▸ **What you need to do**:
Your task is to copy the lines of the data below from the line holding "This screenshot has height=459, width=816." through the line holding "Image resolution: width=301", inclusive, exactly and with nothing added.

▸ **Study material**:
----
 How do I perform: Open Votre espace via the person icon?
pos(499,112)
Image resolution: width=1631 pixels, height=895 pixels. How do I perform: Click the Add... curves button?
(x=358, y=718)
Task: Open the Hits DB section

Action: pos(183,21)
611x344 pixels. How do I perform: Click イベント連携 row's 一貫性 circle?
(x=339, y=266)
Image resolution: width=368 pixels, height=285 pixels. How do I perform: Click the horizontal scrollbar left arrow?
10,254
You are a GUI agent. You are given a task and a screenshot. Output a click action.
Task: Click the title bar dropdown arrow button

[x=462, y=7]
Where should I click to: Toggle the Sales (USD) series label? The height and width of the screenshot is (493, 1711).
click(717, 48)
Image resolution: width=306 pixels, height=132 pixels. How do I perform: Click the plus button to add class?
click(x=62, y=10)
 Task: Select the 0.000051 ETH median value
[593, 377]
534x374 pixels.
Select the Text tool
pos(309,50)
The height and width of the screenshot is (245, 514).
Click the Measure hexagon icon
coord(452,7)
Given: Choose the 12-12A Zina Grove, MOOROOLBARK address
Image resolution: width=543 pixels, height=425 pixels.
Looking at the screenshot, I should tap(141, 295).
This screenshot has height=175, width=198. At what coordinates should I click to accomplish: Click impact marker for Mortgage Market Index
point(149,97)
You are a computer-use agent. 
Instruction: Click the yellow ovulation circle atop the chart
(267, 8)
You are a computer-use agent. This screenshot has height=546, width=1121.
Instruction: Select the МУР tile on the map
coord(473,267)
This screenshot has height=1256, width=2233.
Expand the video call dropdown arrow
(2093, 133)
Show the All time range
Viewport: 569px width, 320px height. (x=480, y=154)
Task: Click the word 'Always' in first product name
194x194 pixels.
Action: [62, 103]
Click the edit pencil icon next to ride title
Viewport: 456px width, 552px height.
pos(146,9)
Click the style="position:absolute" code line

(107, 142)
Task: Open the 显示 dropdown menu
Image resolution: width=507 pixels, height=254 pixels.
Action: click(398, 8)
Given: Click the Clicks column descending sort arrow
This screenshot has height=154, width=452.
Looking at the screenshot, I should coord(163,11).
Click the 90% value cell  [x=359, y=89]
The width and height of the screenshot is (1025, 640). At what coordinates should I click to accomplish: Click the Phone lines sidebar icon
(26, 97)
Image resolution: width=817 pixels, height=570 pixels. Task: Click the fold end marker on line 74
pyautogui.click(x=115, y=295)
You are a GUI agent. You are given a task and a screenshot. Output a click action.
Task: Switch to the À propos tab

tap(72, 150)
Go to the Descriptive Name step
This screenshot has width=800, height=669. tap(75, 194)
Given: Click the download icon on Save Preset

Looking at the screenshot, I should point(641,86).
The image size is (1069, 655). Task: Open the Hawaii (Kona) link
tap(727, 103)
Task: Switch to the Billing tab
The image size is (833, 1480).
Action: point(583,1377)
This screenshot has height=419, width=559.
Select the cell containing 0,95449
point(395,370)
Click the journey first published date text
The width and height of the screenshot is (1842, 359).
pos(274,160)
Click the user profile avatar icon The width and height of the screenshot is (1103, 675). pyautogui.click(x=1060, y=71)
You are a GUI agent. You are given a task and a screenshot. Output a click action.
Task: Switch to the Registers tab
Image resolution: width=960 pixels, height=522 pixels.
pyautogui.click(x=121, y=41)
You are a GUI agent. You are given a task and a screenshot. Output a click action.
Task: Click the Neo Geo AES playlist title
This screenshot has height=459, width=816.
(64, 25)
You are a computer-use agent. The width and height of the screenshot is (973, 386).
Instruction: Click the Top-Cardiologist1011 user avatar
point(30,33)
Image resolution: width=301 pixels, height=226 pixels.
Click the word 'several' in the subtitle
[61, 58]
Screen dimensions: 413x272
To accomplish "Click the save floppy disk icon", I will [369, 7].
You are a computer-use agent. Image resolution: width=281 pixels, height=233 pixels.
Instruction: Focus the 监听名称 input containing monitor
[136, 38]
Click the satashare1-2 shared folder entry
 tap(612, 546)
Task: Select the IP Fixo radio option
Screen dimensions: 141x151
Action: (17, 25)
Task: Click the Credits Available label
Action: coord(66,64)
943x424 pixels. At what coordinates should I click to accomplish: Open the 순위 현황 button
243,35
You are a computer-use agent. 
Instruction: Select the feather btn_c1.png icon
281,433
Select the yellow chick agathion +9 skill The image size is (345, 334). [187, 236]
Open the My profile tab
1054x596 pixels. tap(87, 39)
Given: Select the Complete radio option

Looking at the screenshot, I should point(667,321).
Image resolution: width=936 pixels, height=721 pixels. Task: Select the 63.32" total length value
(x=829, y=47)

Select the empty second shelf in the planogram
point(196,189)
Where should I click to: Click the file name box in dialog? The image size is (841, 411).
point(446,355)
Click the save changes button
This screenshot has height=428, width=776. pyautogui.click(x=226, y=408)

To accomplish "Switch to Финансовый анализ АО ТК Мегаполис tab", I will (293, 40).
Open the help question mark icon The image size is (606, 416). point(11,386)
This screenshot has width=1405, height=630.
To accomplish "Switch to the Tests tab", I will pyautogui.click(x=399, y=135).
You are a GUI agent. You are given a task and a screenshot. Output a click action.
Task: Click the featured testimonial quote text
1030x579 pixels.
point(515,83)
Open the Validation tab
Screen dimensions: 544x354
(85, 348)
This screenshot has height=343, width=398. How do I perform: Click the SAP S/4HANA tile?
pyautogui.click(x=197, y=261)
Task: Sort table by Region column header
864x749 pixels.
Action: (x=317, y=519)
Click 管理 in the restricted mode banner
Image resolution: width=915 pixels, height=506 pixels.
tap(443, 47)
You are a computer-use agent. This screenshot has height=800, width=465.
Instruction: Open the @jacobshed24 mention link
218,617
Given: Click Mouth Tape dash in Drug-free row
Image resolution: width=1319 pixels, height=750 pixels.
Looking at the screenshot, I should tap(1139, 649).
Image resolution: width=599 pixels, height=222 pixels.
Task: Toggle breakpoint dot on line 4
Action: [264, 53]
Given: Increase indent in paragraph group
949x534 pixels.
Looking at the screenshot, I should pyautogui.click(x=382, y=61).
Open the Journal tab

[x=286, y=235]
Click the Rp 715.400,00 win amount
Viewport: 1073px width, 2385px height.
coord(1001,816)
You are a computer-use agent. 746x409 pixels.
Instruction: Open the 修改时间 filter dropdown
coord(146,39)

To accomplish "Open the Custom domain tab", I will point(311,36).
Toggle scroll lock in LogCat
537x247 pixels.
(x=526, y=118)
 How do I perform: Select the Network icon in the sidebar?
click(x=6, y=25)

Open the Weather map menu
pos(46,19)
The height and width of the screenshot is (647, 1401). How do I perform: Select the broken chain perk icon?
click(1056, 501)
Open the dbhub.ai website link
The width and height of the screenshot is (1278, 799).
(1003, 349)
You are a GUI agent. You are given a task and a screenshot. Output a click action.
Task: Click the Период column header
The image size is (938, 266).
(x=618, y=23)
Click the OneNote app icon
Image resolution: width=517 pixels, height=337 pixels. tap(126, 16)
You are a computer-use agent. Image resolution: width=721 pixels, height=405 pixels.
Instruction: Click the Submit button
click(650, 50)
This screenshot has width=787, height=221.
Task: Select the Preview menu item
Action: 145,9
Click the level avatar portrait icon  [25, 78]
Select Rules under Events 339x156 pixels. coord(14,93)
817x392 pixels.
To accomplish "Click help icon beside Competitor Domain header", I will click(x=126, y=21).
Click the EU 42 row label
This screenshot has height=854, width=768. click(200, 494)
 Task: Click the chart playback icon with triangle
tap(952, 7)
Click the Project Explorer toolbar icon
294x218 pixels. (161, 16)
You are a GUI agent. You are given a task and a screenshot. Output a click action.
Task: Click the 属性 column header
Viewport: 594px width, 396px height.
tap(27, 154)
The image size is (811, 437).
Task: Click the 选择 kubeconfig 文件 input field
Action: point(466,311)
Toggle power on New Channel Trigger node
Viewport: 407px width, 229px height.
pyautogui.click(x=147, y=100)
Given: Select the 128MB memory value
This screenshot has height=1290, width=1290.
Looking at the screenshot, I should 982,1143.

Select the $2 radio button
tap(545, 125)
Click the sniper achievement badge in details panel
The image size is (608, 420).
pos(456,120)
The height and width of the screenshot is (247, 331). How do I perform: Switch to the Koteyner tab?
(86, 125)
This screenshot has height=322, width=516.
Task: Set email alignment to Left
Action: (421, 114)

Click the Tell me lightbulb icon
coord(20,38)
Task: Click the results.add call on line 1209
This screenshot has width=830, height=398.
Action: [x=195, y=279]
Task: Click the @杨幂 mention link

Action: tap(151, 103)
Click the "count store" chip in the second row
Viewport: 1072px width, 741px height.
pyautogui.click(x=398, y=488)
----
▸ **Solution to the problem**:
This screenshot has height=459, width=816.
(64, 25)
You are a computer-use agent. The width and height of the screenshot is (973, 386).
Instruction: Click the Top-Cardiologist1011 user avatar
point(30,33)
Image resolution: width=301 pixels, height=226 pixels.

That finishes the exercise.